If you live in the northern hemisphere and go outside around midnight in the summer, you’ll see a big W made of five brightish stars in the northeast. That’s Cassiopeia, the constellation of the queen. Due to geometric circumstance, we are looking into the plane of our galaxy when we peer in that direction. That means we’re looking into a region of space that has more stars, more gas, and more dust than average.
Which means it’s a good place to look for interesting objects. And in fact it’s where you will find the gorgeous nebula Sharpless 2-188, the gas cast off by a dying star:
This image was taken by my friend Travis Rector (and Heidi Schweiker) using the Kitt Peak 4-meter telescope. They used two filters; one shows hydrogen gas (orange) and the other oxygen (cyan). I highly suggest you grab the 4900 x 3800 pixel version, or at least the 1200 x 940 pixel image, because wow.
Sh2-188 is what we call a planetary nebula, a bit of a misnomer since the first that were discovered looked small, disk-shaped, and slightly greenish through a telescope. Now we know they’re formed by the winds from dying stars, vast gales of gas expelled as the star sheds its outer layers and exposes its small, hot core. The leftover star, called a white dwarf, is so hot it blasts out ultraviolet light, enough to cause the gas to glow.

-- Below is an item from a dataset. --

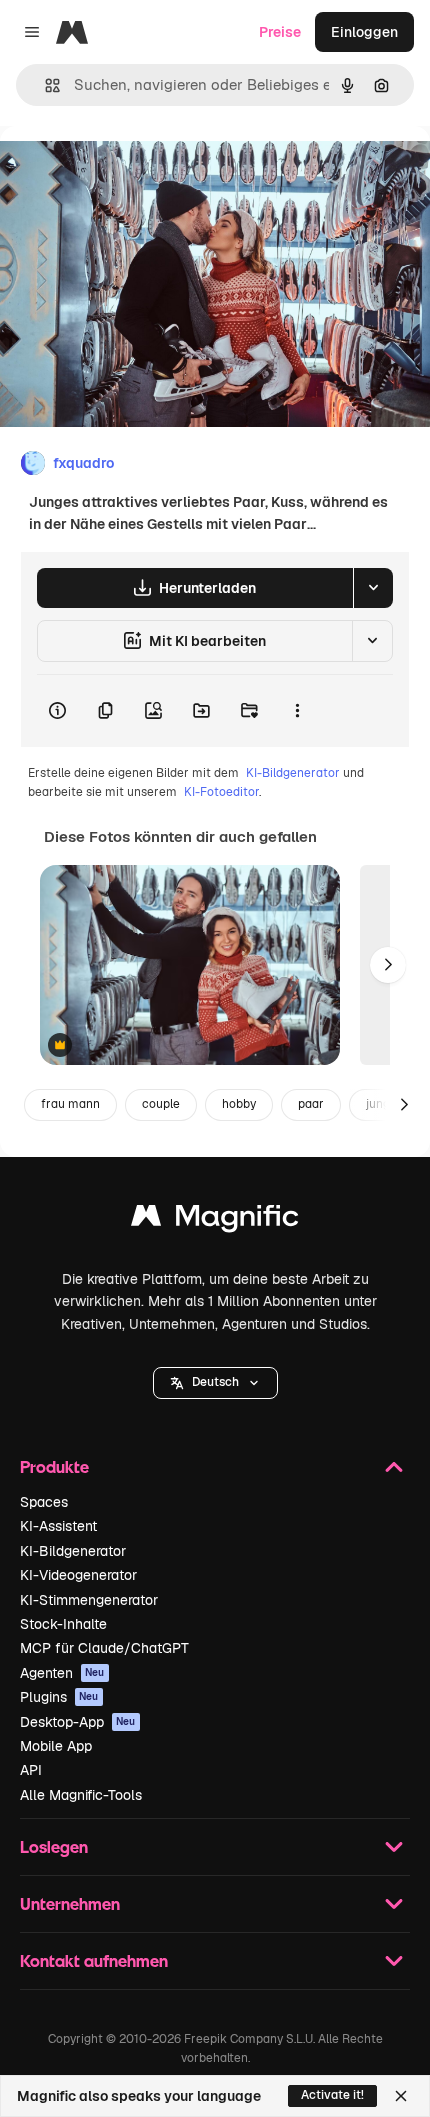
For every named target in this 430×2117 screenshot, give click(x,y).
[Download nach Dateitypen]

Planetaries come in fantastic shapes, mostly due to the way the wind from the star changes over time, and interacts with previously blown-out material. But Sh2-188 is different, even by the standards of the planetary nebula menagerie. It’s highly asymmetric. Even though you can see it makes a complete circle (well, oval), one side is far brighter and more interesting-looking than the other.
This is almost certainly due to the culprit star itself, screaming through space at high speed. It’s not 100 percent clear which star is at the heart of this nebula, mostly because there are so many to choose from! But there is a faint star down to the lower left of the inside of the cloud, faint and not at all distinguishable by eye from any of the others, that is most likely the actual “central” star. It’s blue—expected for the hot, dense, cinder needed to light up this gas—and about the right brightness.
Also as expected, measurements over time indicate the star is moving through space toward the lower left, probably at well over 100 kilometers (60 miles) per second. That would explain much of why this nebula is so asymmetric; as the star (and its wind) rams through the gas in space, the stuff in the direction of travel piles up, just like a snowplow pushing through snow. It’s also possible that there’s just more stuff in between the stars in that direction, so there is more material to pile up. But either way, the speed of the star is the major reason this planetary is so unusual.
I found this picture browsing through Travis’s gallery, and even before I read his description I thought to myself, “Huh. That looks familiar!” and sure enough, Travis had the same thought and mentioned it in the caption.
Does it look like the logo for any browser you might be using?
Once you see it, the resemblance is pretty good. I can see ears, a nose, the tail, even the foreleg! And while it may not actually be on fire, the surface temperature of the stars is far hotter than the Sun. Of course, it’s in the constellation of Cassiopeia, the queen, not Vulpecula, the fox, but still. At 60 trillion kilometers in diameter, it makes a heckuva logo.